(Extracted records)
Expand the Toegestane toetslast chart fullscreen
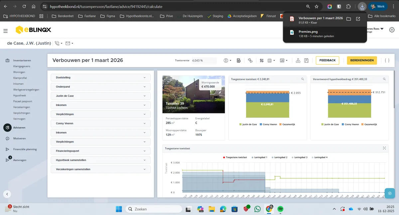Image resolution: width=399 pixels, height=215 pixels. coord(384,148)
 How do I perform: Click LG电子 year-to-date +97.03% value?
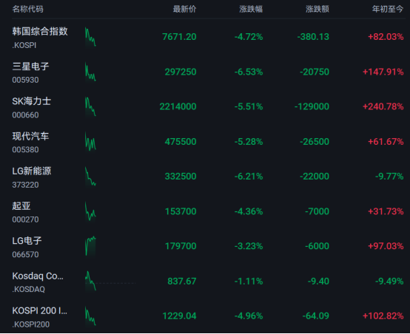click(x=386, y=246)
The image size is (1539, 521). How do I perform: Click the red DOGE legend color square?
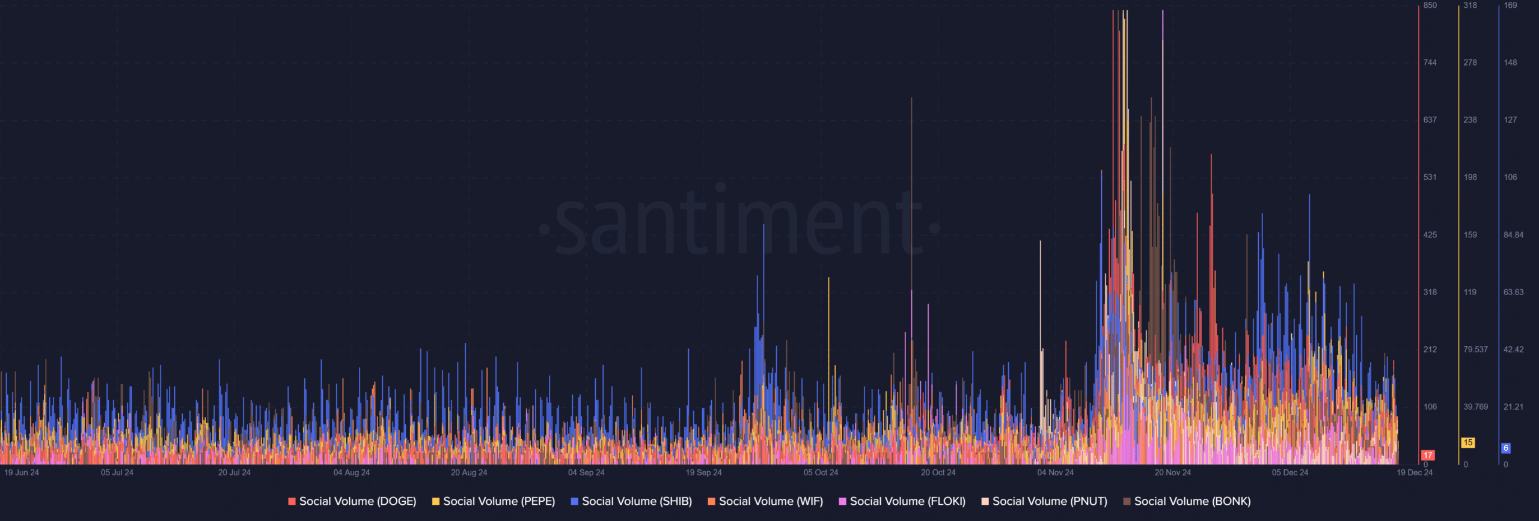[292, 501]
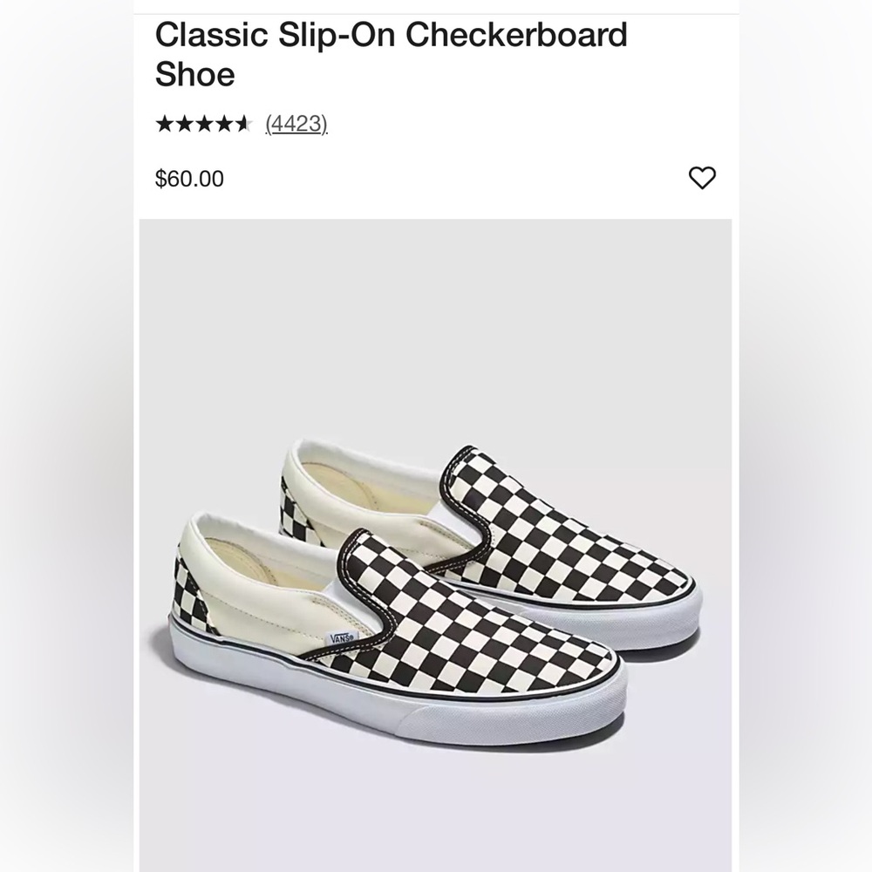Click the star rating to rate the shoe
Screen dimensions: 872x872
tap(206, 124)
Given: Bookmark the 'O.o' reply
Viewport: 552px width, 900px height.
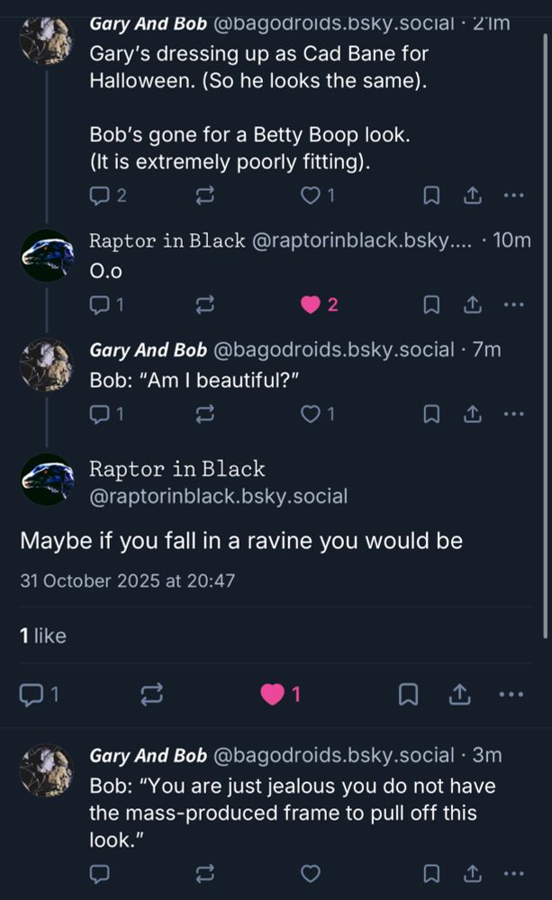Looking at the screenshot, I should 431,305.
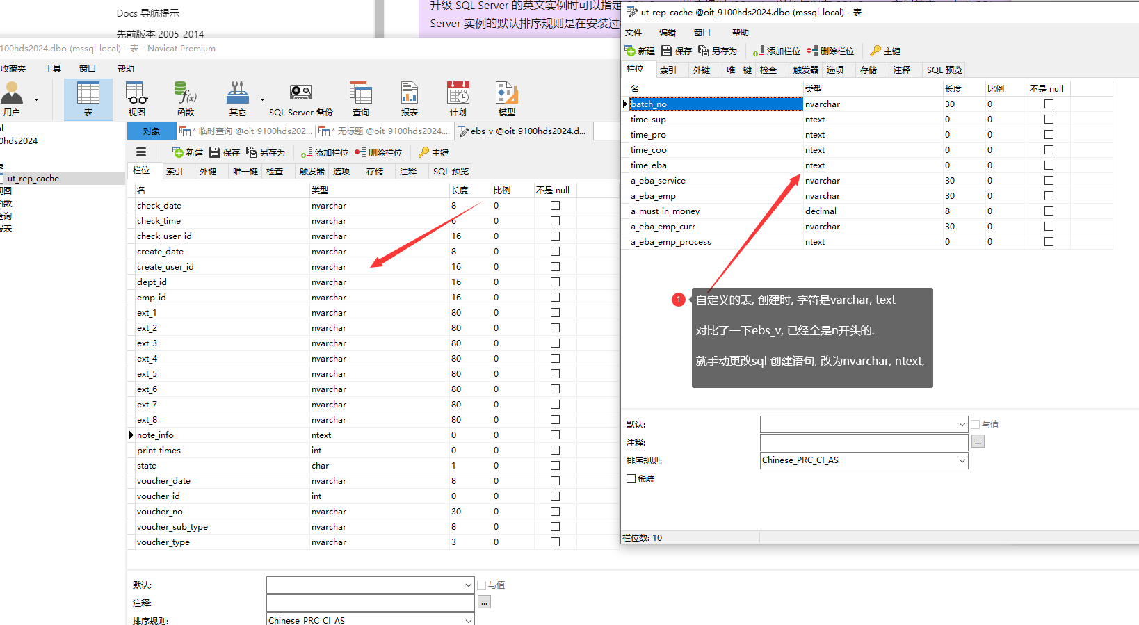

PROBLEM STATEMENT
Repeat all entries exactly. Skip the pictures.

OUTPUT
Expand the Toegestane toetslast chart fullscreen
Image resolution: width=399 pixels, height=215 pixels. coord(384,148)
 How do I perform: Click LG电子 year-to-date +97.03% value?
click(x=386, y=246)
The image size is (1539, 521). How do I perform: Click the red DOGE legend color square?
[292, 501]
Click the star rating to rate the shoe
Screen dimensions: 872x872
tap(206, 124)
Given: Bookmark the 'O.o' reply
Viewport: 552px width, 900px height.
Looking at the screenshot, I should 431,305.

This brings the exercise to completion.